Apple helping to get carbon free aluminum process scaled

Aluminum has been mass produced the same way since 1886, when it was pioneered by Alcoa’s founder, Charles Hall. The process involves applying a strong electrical current to alumina, which removes oxygen. Both Hall’s original experiments and today’s largest smelters use a carbon material that burns during the process, producing greenhouse gases.

Lynch, Yurko and Sassaman learned that Alcoa had designed a completely new process that replaces that carbon with an advanced conductive material, and instead of carbon dioxide, it releases oxygen. The potential environmental impact was huge, and to help realize it quickly, Alcoa needed a partner.
That’s when David Tom, Maziar Brumand and Sean Camacho in Apple business development brought Rio Tinto to the table. Rio Tinto had a robust worldwide presence as well as deep experience in smelting technology development and international sales and commercialization.

Together, the two aluminum companies formed a joint venture called Elysis, which will work to develop this technology further for larger scale production and commercialization, with a package planned for sale beginning in 2024. Apple will continue to provide technical support as well.

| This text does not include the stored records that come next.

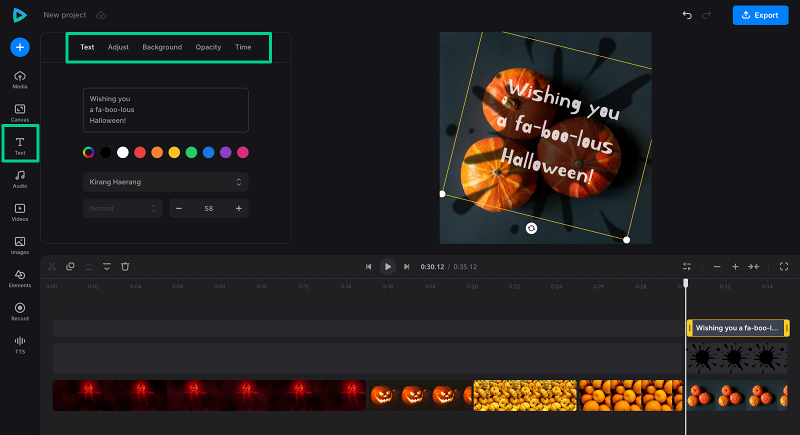The width and height of the screenshot is (800, 435).
Task: Switch to the Background tab
Action: 162,47
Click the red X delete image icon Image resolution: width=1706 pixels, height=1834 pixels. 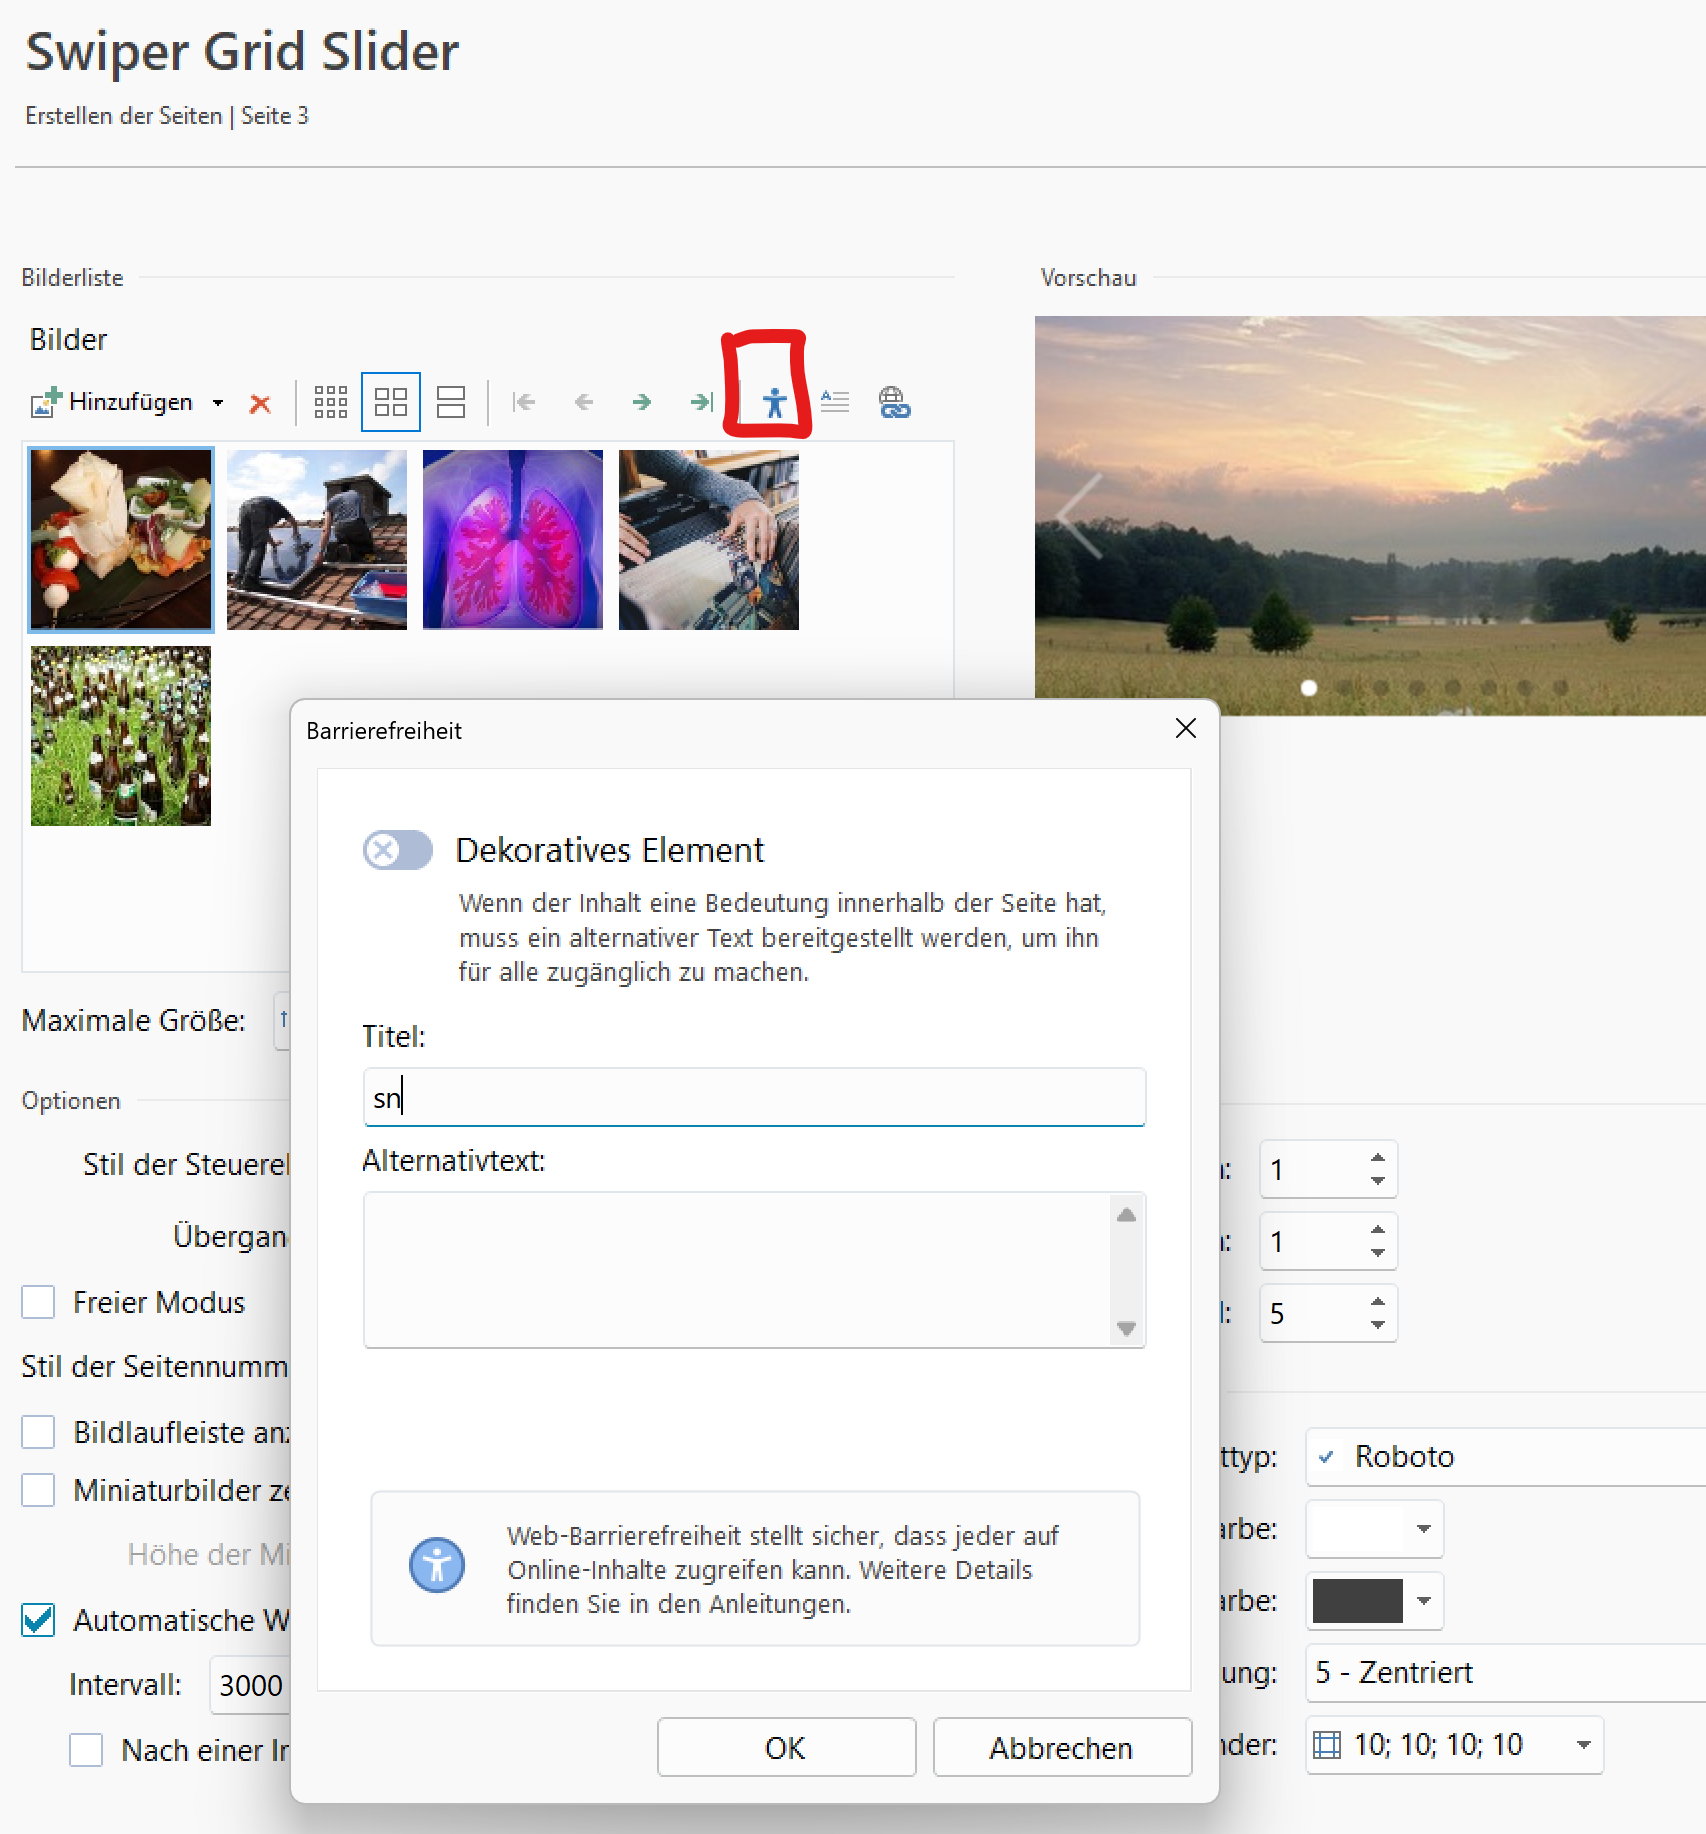click(x=260, y=403)
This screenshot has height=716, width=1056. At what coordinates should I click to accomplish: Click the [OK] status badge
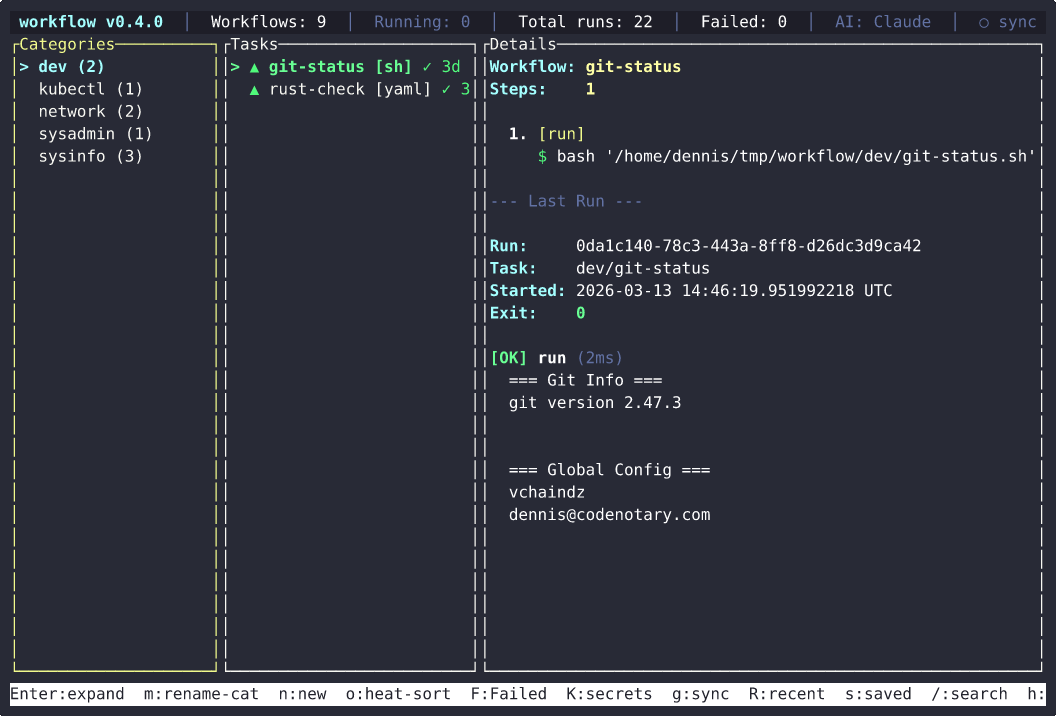(x=509, y=358)
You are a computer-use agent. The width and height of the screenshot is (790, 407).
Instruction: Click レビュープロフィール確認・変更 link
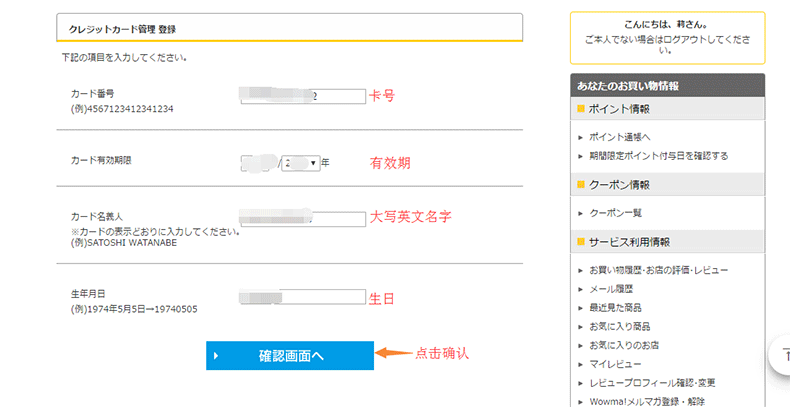tap(652, 383)
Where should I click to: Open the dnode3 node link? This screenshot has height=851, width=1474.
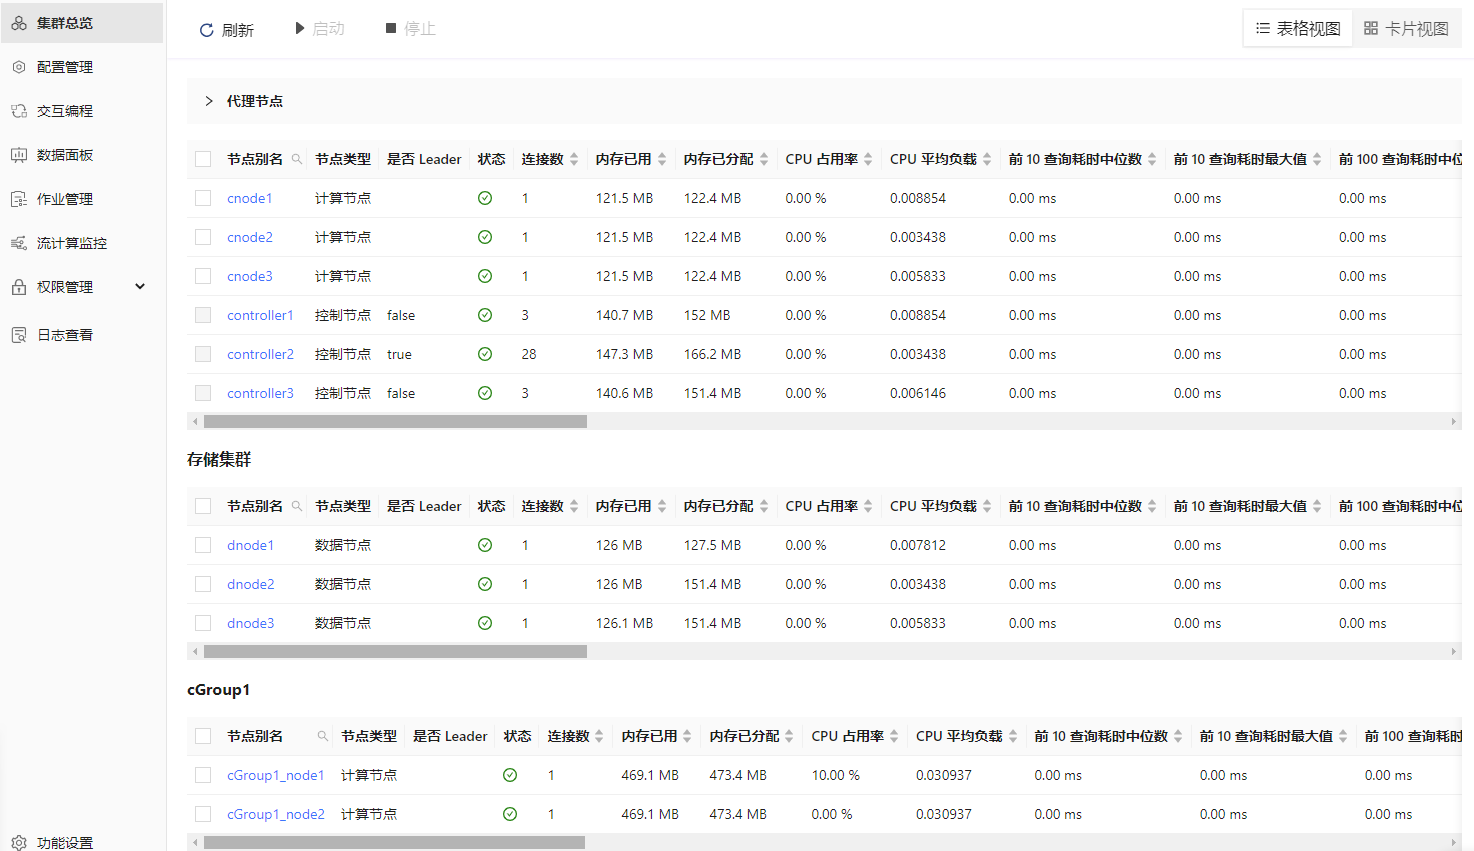(250, 623)
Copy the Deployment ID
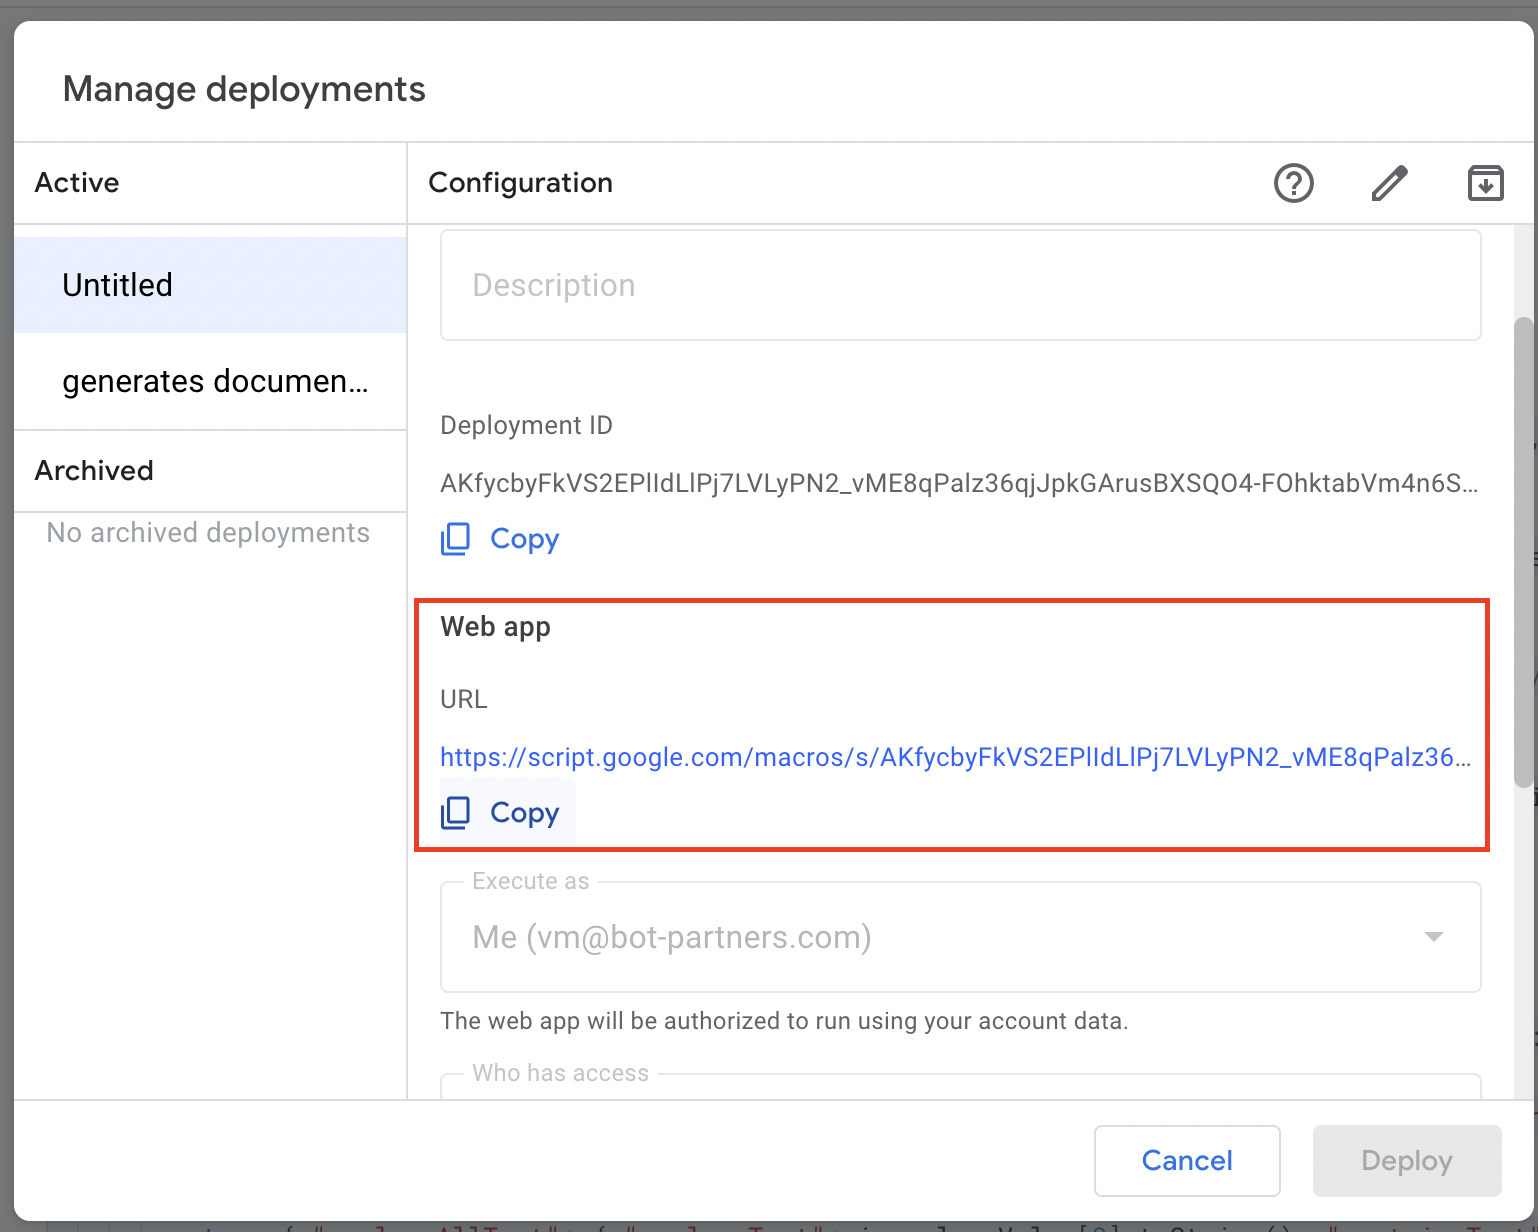This screenshot has height=1232, width=1538. point(501,539)
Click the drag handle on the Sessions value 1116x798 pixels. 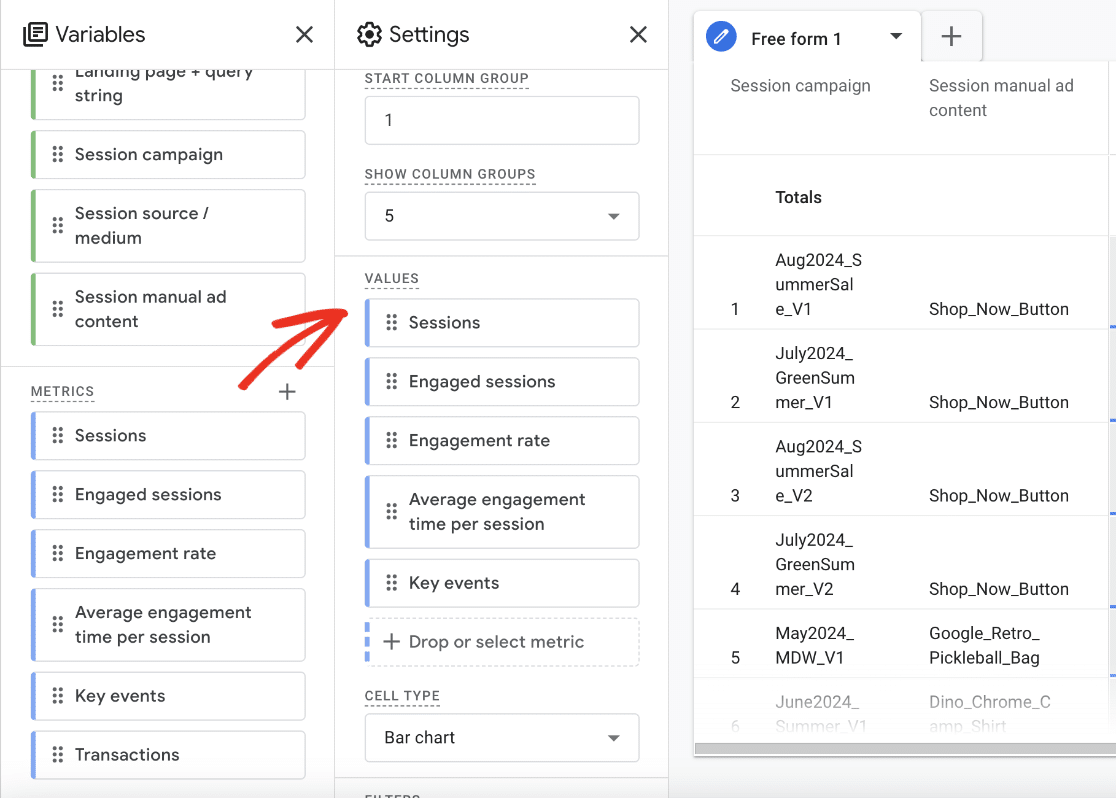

The patent-pending technology is already in use at the Alcoa Technical Center, outside Pittsburgh, and this project will invest more than $30 million in the United States.

If fully developed and implemented, this new method has the potential to eliminate direct greenhouse gas emissions from the smelting process around the world, strengthening the closely integrated Canada-United States aluminum and manufacturing industries.